RECORD SET section start

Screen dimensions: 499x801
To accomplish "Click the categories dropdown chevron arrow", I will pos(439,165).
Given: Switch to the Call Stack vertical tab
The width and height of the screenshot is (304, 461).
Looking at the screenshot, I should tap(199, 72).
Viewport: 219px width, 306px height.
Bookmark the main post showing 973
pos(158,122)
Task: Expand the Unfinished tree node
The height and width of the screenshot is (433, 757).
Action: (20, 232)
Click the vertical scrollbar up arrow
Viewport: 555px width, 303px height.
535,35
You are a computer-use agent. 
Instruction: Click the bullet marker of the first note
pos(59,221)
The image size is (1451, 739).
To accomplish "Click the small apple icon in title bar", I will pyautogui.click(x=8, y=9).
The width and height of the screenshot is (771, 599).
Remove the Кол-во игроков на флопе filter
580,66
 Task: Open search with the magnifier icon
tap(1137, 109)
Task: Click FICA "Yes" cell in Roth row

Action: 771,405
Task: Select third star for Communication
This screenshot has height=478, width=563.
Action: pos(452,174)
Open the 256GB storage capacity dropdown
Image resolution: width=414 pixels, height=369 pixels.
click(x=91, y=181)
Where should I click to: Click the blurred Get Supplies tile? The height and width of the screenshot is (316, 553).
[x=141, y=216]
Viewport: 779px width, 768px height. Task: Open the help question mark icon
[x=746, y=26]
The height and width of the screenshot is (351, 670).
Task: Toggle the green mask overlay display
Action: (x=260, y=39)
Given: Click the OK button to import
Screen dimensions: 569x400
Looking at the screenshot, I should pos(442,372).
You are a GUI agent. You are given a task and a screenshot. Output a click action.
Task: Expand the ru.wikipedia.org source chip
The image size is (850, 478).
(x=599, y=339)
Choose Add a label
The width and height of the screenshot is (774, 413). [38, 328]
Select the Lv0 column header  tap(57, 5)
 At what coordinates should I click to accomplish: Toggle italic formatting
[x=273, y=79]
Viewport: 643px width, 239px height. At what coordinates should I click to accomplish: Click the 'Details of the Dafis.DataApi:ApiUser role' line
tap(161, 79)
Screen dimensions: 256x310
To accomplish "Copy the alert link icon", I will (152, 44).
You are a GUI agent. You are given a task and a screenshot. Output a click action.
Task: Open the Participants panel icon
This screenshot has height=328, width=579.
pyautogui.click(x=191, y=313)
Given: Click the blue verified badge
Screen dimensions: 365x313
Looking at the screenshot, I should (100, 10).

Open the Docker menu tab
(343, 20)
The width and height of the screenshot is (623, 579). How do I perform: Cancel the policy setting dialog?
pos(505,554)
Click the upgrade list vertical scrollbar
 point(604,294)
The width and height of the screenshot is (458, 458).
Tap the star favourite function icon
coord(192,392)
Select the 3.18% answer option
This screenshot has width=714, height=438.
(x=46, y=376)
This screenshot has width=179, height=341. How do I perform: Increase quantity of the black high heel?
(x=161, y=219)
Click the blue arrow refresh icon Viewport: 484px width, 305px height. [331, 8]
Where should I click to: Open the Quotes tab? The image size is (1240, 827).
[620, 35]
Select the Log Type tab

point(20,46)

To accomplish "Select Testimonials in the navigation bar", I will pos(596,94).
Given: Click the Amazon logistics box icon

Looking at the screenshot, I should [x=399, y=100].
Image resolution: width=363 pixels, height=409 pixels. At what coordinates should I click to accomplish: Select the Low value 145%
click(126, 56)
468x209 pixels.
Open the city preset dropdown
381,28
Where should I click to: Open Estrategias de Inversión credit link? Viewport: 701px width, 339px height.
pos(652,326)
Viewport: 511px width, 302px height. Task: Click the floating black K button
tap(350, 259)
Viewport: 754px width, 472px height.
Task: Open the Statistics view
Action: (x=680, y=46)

RECORD SET section end

The whole block of data above should be printed again verbatim.

Screen dimensions: 499x801
To accomplish "Click the categories dropdown chevron arrow", I will pos(439,165).
Given: Switch to the Call Stack vertical tab
The width and height of the screenshot is (304, 461).
Looking at the screenshot, I should tap(199, 72).
Viewport: 219px width, 306px height.
Bookmark the main post showing 973
pos(158,122)
Task: Expand the Unfinished tree node
The height and width of the screenshot is (433, 757).
Action: (20, 232)
Click the vertical scrollbar up arrow
Viewport: 555px width, 303px height.
535,35
You are a computer-use agent. 
Instruction: Click the bullet marker of the first note
pos(59,221)
The image size is (1451, 739).
To accomplish "Click the small apple icon in title bar", I will pyautogui.click(x=8, y=9).
The width and height of the screenshot is (771, 599).
Remove the Кол-во игроков на флопе filter
580,66
 Task: Open search with the magnifier icon
tap(1137, 109)
Task: Click FICA "Yes" cell in Roth row

Action: 771,405
Task: Select third star for Communication
This screenshot has height=478, width=563.
Action: pos(452,174)
Open the 256GB storage capacity dropdown
Image resolution: width=414 pixels, height=369 pixels.
click(x=91, y=181)
Where should I click to: Click the blurred Get Supplies tile? The height and width of the screenshot is (316, 553).
[x=141, y=216]
Viewport: 779px width, 768px height. Task: Open the help question mark icon
[x=746, y=26]
The height and width of the screenshot is (351, 670).
Task: Toggle the green mask overlay display
Action: (x=260, y=39)
Given: Click the OK button to import
Screen dimensions: 569x400
Looking at the screenshot, I should pos(442,372).
You are a GUI agent. You are given a task and a screenshot. Output a click action.
Task: Expand the ru.wikipedia.org source chip
The image size is (850, 478).
(x=599, y=339)
Choose Add a label
The width and height of the screenshot is (774, 413). [38, 328]
Select the Lv0 column header  tap(57, 5)
 At what coordinates should I click to accomplish: Toggle italic formatting
[x=273, y=79]
Viewport: 643px width, 239px height. At what coordinates should I click to accomplish: Click the 'Details of the Dafis.DataApi:ApiUser role' line
tap(161, 79)
Screen dimensions: 256x310
To accomplish "Copy the alert link icon", I will (152, 44).
You are a GUI agent. You are given a task and a screenshot. Output a click action.
Task: Open the Participants panel icon
This screenshot has height=328, width=579.
pyautogui.click(x=191, y=313)
Given: Click the blue verified badge
Screen dimensions: 365x313
Looking at the screenshot, I should (100, 10).

Open the Docker menu tab
(343, 20)
The width and height of the screenshot is (623, 579). How do I perform: Cancel the policy setting dialog?
pos(505,554)
Click the upgrade list vertical scrollbar
 point(604,294)
The width and height of the screenshot is (458, 458).
Tap the star favourite function icon
coord(192,392)
Select the 3.18% answer option
This screenshot has width=714, height=438.
(x=46, y=376)
This screenshot has width=179, height=341. How do I perform: Increase quantity of the black high heel?
(x=161, y=219)
Click the blue arrow refresh icon Viewport: 484px width, 305px height. [331, 8]
Where should I click to: Open the Quotes tab? The image size is (1240, 827).
[620, 35]
Select the Log Type tab

point(20,46)

To accomplish "Select Testimonials in the navigation bar", I will pos(596,94).
Given: Click the Amazon logistics box icon

Looking at the screenshot, I should [x=399, y=100].
Image resolution: width=363 pixels, height=409 pixels. At what coordinates should I click to accomplish: Select the Low value 145%
click(126, 56)
468x209 pixels.
Open the city preset dropdown
381,28
Where should I click to: Open Estrategias de Inversión credit link? Viewport: 701px width, 339px height.
pos(652,326)
Viewport: 511px width, 302px height. Task: Click the floating black K button
tap(350, 259)
Viewport: 754px width, 472px height.
Task: Open the Statistics view
Action: (x=680, y=46)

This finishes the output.